Local Agentic Architecture

Operate local Generative AI agents to handle enterprise workflows.

The Goal

I am operationalizing local AI agents that can actually do useful work like navigating web apps, managing tickets, or automating workflows. The goal is to bridge the gap between chatting with AI and having an AI that acts as a real pair programmer, capable of executing complex tasks on a local machine.

The Challenge

The biggest hurdle is reliability. When asking an AI to handle a complex, multi-step process, it’s easy for it to get lost or hallucinate steps if it relies solely on its general training. I needed a way to keep the agent focused, ensuring it follows strict guidelines without losing the flexibility to handle new situations.

The Solution: Rules vs. Modules

To solve this, I implemented a design called the Rule-Module Architecture. Think of it as separating the “Brain” from the “Hands”:

The Rules (The Brain): High-level guidelines that tell the agent how to behave and what isn’t allowed.
The Modules (The Hands): Specific toolkits that contain the exact steps and scripts to get the job done.

By keeping these separate, the agent always knows the boundaries (Rules) while having access to deep, specific knowledge for each task (Modules).



How It Works

Looking at the architecture diagram, here is the journey the system takes for every request:



Step 1: Start & Connect
The journey begins with the Journey Start. The agent connects to the existing browser session (via the Remote Debugging Port). This is crucial because it means the agent is logged in as the user, skipping all the complex authentication steps.

Step 2: The Setup
The agent takes the request and combines it with the current context to create a Prompt. This is where the magic starts, it’s the agent figuring out “What does the user want?”

Step 3: Applying the Rules
Before acting, the agent consults the Rule block files like GEMINI.md, AGENT.md, rules.mdc).
━━━━━━━━
_Work to complete:_
[1] According to the write-up on local agentic architecture, what does the agent use to connect to the existing browser session?
[2] Pick up the write-up on local agentic architecture right after its final sentence and keep writing.

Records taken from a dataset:
━━━━━━━━
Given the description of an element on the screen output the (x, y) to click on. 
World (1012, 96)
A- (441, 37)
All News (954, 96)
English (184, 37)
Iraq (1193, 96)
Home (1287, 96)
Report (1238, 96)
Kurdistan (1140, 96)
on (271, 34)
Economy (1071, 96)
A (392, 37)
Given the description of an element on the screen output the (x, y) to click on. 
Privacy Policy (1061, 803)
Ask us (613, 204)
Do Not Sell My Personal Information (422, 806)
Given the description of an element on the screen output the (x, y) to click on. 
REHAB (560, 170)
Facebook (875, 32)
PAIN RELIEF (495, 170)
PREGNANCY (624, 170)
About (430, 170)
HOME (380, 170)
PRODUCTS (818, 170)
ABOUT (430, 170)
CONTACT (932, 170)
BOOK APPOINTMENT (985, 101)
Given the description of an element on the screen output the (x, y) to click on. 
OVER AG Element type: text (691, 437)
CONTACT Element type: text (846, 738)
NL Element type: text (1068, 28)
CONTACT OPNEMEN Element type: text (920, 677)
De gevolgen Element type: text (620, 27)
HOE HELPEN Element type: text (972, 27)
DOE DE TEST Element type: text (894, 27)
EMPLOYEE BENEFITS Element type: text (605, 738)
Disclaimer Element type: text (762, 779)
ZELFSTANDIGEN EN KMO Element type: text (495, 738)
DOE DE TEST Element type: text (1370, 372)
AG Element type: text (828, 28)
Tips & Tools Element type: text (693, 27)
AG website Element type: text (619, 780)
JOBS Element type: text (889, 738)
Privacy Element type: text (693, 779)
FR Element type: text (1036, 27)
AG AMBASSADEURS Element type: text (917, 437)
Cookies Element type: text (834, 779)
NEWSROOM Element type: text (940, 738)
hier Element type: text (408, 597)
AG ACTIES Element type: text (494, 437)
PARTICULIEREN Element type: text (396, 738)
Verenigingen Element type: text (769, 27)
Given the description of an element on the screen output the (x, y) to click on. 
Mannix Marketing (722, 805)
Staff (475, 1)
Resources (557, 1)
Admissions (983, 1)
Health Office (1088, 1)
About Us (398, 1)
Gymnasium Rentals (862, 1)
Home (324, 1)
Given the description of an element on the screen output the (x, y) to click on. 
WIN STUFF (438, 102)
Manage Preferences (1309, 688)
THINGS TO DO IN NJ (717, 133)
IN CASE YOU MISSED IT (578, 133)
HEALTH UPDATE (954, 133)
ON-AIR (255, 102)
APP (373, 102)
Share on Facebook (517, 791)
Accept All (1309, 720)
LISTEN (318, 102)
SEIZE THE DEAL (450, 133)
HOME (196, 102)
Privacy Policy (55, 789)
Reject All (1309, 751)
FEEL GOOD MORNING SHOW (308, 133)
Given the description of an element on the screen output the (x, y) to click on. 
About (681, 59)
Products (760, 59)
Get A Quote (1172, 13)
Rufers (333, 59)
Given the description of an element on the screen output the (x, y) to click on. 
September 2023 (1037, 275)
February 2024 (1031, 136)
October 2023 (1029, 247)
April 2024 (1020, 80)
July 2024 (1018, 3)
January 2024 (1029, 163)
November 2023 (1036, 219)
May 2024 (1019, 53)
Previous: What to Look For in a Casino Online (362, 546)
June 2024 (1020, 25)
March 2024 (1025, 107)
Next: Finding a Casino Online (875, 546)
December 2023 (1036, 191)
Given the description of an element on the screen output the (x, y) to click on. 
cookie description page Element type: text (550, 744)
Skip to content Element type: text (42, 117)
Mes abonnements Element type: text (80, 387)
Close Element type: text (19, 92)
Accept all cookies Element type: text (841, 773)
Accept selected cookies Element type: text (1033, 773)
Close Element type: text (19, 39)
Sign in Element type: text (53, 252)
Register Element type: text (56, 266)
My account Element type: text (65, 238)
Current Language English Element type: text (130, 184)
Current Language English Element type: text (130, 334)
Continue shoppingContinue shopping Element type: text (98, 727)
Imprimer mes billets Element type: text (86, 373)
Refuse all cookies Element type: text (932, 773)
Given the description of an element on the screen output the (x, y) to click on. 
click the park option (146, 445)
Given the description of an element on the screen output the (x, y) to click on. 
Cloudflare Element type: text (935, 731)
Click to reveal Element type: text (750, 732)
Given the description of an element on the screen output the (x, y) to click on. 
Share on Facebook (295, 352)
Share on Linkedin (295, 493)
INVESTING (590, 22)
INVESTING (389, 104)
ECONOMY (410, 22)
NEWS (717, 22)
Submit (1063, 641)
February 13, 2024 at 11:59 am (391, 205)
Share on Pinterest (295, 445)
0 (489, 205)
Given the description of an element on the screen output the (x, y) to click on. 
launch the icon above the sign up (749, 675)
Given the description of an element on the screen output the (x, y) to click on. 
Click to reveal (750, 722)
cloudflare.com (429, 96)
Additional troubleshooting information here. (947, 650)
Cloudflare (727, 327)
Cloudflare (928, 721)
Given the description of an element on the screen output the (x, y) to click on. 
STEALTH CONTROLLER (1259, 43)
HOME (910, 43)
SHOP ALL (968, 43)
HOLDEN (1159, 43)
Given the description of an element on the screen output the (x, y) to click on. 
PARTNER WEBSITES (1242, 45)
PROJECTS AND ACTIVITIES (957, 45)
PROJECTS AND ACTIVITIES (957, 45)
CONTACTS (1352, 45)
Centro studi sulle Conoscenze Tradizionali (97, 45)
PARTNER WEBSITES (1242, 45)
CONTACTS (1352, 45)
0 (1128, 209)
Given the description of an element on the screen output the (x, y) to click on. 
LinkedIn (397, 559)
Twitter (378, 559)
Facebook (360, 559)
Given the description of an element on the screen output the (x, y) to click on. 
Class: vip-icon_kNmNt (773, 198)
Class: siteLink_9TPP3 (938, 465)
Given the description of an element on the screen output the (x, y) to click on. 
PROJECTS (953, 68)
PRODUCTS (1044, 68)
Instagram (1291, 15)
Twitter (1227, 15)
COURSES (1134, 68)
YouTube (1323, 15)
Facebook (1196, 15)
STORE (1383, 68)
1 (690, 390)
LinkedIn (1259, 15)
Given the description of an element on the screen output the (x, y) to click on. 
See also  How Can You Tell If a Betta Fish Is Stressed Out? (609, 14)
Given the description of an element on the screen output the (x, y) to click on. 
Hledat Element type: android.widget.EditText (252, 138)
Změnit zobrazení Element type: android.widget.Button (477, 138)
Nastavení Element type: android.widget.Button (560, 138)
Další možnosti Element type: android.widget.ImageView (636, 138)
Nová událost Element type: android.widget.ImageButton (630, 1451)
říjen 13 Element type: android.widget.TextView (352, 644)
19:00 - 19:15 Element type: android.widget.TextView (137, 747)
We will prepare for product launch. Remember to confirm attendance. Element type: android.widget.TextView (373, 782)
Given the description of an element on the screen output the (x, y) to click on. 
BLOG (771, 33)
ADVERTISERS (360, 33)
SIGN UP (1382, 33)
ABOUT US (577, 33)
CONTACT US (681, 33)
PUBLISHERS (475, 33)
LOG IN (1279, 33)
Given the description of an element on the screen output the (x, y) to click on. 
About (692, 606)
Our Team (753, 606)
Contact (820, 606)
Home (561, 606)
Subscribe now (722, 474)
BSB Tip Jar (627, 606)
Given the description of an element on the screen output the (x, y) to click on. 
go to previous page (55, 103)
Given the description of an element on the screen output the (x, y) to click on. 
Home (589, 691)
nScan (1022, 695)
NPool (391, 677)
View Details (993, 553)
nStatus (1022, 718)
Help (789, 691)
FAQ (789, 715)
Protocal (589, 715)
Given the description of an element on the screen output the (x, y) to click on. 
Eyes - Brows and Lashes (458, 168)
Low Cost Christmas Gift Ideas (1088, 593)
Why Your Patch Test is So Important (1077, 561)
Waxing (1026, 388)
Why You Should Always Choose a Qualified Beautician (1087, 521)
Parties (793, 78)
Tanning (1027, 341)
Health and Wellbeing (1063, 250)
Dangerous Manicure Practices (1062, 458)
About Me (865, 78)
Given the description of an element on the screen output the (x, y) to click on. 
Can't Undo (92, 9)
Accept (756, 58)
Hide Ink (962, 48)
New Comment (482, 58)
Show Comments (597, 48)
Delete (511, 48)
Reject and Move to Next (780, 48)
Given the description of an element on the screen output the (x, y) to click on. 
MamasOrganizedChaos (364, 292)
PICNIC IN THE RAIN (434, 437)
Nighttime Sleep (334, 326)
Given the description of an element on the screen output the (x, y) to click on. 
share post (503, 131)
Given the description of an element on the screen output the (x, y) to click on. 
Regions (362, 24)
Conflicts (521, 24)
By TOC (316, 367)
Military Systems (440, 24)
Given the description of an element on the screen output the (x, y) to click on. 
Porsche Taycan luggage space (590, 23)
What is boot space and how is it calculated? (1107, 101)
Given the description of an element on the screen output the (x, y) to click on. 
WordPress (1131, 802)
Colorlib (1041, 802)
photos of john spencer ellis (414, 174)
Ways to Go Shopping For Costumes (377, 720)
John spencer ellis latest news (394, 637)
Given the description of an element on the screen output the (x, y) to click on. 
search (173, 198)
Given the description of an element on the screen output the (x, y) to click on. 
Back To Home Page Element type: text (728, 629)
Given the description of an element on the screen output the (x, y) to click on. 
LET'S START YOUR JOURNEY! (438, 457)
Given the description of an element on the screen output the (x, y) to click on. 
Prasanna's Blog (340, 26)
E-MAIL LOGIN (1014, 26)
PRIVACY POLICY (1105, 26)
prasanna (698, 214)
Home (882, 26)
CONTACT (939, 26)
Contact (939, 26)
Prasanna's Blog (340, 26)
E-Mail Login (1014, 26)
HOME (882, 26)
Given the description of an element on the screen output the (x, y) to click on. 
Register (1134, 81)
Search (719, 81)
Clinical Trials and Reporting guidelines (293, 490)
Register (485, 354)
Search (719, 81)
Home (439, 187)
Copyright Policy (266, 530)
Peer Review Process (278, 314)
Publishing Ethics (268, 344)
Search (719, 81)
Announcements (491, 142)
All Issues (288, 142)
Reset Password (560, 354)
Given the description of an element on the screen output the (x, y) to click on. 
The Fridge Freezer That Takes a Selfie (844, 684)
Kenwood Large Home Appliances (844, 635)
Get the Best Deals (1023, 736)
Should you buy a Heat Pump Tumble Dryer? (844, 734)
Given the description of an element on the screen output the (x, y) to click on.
━━━━━━━━
_Results of the exercise:_
[1] The Remote Debugging Port.

[2]
Example: If the user asks to check Jira, I must use the official Jira module, not just browse the web at random. These files act as the guardrails to keep the agent safe and on-track.

Step 4: Executing the Module
Once the plan is set, the agent opens the specific Module for the task (e.g., the confluence folder). A module is a self-contained kit containing:
Instruction: A step-by-step guide (like a recipe or SOP) on how to perform the task.
Resource: The actual code or script (e.g., confluence.sh) that performs the action seamlessly.
Output: The result of the action (success message, error log, etc.).

Step 5: Learning
The diagram shows a loop called Reinforce Learning. The agent looks at the Output of its action. Did it work? Did it fail? This information feeds back into the system, allowing the agent to self-correct in real-time or be better prepared for the next request.



How to Adopt This

If you’re building with this system, keep these three simple principles in mind:

  • Give Everything a Home: If you build a new capability, put it in a specific folder under modules/. Don’t let code float around.
  • Scripts are King: Whenever possible, write a script (resource) for the agent to run. It’s much faster and more reliable than asking the agent to click buttons in a browser manually.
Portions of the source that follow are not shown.